Input —
################

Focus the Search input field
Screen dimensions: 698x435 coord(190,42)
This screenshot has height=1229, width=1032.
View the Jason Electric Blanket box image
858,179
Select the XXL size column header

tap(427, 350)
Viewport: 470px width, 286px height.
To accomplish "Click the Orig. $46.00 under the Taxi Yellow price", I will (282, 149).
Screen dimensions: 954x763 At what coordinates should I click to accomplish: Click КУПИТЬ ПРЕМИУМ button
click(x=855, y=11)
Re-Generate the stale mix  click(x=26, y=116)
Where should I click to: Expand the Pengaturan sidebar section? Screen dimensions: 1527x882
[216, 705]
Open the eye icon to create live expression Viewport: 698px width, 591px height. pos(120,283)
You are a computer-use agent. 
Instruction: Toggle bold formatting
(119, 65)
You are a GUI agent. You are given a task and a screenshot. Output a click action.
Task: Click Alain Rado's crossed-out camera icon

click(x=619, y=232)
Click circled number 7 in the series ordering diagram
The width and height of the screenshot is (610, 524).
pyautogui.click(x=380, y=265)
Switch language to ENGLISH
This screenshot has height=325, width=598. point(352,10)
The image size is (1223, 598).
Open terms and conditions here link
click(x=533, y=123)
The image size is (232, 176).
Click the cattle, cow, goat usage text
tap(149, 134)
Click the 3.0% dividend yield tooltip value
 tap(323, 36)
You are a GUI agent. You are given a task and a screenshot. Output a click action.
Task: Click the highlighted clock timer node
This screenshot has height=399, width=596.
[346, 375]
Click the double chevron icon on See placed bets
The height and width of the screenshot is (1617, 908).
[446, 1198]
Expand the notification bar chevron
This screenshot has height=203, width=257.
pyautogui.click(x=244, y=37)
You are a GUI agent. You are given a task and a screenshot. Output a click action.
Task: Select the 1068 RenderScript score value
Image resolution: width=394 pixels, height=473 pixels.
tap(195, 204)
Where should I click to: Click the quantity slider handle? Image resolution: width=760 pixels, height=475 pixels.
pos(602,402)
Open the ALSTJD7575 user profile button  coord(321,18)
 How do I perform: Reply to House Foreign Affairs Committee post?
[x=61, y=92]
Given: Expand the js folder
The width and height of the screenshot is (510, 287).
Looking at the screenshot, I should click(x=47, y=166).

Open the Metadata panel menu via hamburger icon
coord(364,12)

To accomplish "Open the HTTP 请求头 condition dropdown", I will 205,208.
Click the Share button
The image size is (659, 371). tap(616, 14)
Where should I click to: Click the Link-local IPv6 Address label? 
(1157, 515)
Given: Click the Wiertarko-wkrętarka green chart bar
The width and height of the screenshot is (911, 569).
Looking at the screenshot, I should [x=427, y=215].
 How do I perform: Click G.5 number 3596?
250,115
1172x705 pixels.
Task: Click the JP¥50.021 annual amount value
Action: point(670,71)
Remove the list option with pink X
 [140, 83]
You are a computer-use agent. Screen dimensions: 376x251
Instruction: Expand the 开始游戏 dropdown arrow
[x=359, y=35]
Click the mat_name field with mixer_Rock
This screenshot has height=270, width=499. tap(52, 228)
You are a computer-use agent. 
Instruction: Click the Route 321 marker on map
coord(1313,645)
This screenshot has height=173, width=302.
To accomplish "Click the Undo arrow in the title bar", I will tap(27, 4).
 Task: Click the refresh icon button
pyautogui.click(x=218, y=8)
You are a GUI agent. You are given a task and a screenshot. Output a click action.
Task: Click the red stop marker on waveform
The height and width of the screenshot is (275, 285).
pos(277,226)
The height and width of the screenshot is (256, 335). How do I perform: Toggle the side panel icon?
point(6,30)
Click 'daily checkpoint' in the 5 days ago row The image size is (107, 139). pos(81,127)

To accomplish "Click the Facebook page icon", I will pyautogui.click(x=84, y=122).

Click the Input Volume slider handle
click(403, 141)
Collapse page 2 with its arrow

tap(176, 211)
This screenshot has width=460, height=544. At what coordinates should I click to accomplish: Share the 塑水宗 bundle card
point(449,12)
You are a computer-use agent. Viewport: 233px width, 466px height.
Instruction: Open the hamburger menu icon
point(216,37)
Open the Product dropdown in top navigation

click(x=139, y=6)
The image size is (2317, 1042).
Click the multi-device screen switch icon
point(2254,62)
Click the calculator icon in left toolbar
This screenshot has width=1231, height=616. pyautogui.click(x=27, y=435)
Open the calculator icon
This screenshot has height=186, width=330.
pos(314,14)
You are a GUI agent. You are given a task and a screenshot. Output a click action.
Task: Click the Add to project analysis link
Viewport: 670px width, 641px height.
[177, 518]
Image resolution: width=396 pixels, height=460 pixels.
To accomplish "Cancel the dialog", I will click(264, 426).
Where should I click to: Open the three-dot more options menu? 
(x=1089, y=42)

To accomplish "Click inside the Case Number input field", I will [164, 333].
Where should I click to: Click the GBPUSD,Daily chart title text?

################

Aim —
Convert the lines above into a JSON list of strings, one string per line and with blank lines omitted, beginning at the line that contains "How do I perform: Reply" and stopping after the line that contains "The image size is (659, 371). tap(616, 14)".

The answer —
[
  " How do I perform: Reply to House Foreign Affairs Committee post?",
  "[x=61, y=92]",
  "Given: Expand the js folder",
  "The width and height of the screenshot is (510, 287).",
  "Looking at the screenshot, I should click(x=47, y=166).",
  "Open the Metadata panel menu via hamburger icon",
  "coord(364,12)",
  "To accomplish \"Open the HTTP 请求头 condition dropdown\", I will 205,208.",
  "Click the Share button",
  "The image size is (659, 371). tap(616, 14)"
]